Work to be completed - Among the records below, find the lines that contain "will" and copy each of them.

Saved entries:
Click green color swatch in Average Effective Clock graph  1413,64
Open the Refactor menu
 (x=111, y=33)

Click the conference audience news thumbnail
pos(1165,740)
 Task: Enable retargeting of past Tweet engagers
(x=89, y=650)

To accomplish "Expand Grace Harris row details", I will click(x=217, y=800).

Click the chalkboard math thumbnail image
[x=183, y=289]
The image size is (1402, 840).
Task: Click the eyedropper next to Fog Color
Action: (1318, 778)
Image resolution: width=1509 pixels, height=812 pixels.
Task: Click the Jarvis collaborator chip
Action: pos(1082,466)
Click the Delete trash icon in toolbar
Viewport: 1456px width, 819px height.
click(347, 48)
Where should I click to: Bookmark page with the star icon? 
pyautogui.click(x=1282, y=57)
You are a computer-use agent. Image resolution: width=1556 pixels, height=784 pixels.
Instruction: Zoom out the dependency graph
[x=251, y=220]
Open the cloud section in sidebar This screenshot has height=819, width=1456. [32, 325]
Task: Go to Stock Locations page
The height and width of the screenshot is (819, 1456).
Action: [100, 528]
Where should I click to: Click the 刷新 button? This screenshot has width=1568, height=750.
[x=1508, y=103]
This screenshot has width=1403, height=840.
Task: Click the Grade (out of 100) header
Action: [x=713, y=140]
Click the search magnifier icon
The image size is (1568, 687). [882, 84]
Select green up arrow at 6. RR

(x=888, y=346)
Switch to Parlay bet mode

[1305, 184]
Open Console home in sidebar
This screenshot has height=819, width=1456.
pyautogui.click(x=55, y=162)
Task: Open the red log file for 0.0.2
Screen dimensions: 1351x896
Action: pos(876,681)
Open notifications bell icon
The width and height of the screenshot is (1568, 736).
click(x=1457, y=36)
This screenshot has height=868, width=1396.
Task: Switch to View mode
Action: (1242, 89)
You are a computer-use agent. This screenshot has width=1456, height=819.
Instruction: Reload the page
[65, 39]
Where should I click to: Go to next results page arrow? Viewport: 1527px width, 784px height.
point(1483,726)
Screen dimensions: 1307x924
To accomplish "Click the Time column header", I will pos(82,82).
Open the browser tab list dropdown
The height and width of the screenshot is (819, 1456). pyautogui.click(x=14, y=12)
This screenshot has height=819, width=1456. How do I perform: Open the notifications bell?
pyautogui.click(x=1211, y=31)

Answer box -
To accomplish "Expand Grace Harris row details", I will click(x=217, y=800).
To accomplish "Click the Time column header", I will pos(82,82).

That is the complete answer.